Passou em uma loja de tintas. Escolheu cores vivas, as mesmas que tantas vezes recusara por temer uma irresponsável sensação de alegria em sua casa. Os livros que decidira queimar, seriam doados a uma escola. Os móveis, antigos, sofreriam um tratamento à base de pinturas especiais. Quem sabe aquela amiga decoradora o ajudasse na missão? Homem não tem lá muito jeito para isso. Queria tudo mais racional, sem perder o acolhimento típico de uma típica casa de vovô. Sim, um dia teria netos.
Aos amigos dizia que agia de maneira sustentável. Poltronas de madeira maciça receberiam novas estampas. Divorciado à beira do que institucionalizaram chamar de terceira idade, pensava no que um homem, sozinho, faz aos 60. Essa dúvida o incomodara nos meses anteriores e agora tinha uma boa resposta. “Além dos cuidados físicos, exige muita reflexão e um cuidado extra para não transformar solidão em presídio”.
E foi no caminho dessas reformas que abriu um antigo baú esquecido pela ex-mulher. Sim, ela partira para outra cidade em uma nova missão profissional. Os contatos entre eles seriam apenas para discutir questões envolvendo filhos e, futuramente, netos. Entre recortes de receitas, tecidos e papéis para presente, encontrou uma caixa fechada com um minúsculo cadeado.
A ex costumava guardar bilhetes, cartões postais das viagens que haviam feito juntos. Abriu sem dificuldades, ou culpas, o cadeado e mergulhou o olhar no conteúdo de fotos antigas e de dezenas de cartas nunca enviadas. Todas endereçadas a ele. Achou-se assim, no direito de lê-las. Quem sabe não estariam ali justamente para isso?
A caligrafia bonita narrava com elegância o esgotamento de uma relação. Lamentava uma espécie de egoísmo que atinge muitas relações e as transforma em nada. Reconhecia defeitos seus, mas dizia sentir-se vítima das ausências dele. Do isolamento imposto à vida comum. Sem visitar amigos, circulando sempre entre o mesmo grupo. Acomodados em todos os sentidos.

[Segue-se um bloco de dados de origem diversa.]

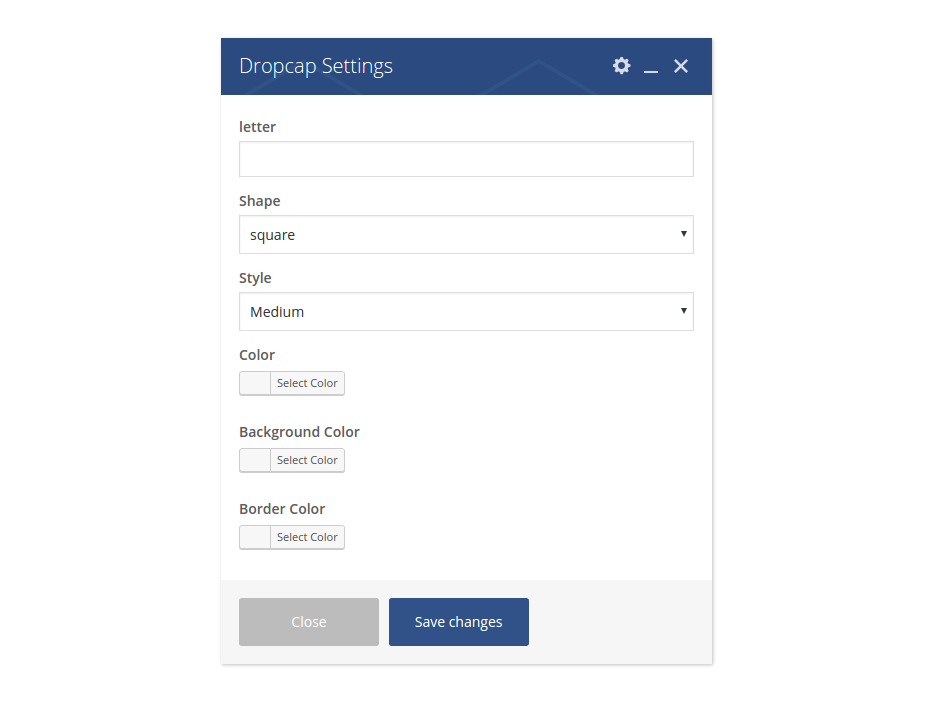This screenshot has width=928, height=720.
Task: Close the dialog with the X icon
Action: (681, 66)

Cada palavra era uma chave a abrir gavetas trancadas em anos de fuga, desinteresse. Abriam-se justamente na hora do pós-adeus. Chorou quando percebeu seus erros e a tristeza não compartilhada. “Tu poderias perguntar por que não te reclamei pessoalmente tanta angústia. Entraríamos em conflito na guerra dos que sempre tem razão e que, em verdade, enlouqueceram juntos. O teu tempo de mudanças, com certeza não era o meu. E não suportaria te esperar até este momento impreciso, sem agenda”, concluiu.
Juntou as cartas e percebeu que, afinal, admirava e ainda amava aquela mulher. Mas seguiria em suas mudanças, sem regressos. Os móveis seriam reformados, trocados de lugar, as paredes refletiram harmonia e luz. Até uma nova relação, ideia tão distante, voltou a cogitar. Quem sabe não surgiria alguém disposto a dividir, na maturidade, um sentimento que pode durar uma eternidade, desde que se aprenda a arte do convívio. Sim, convívio.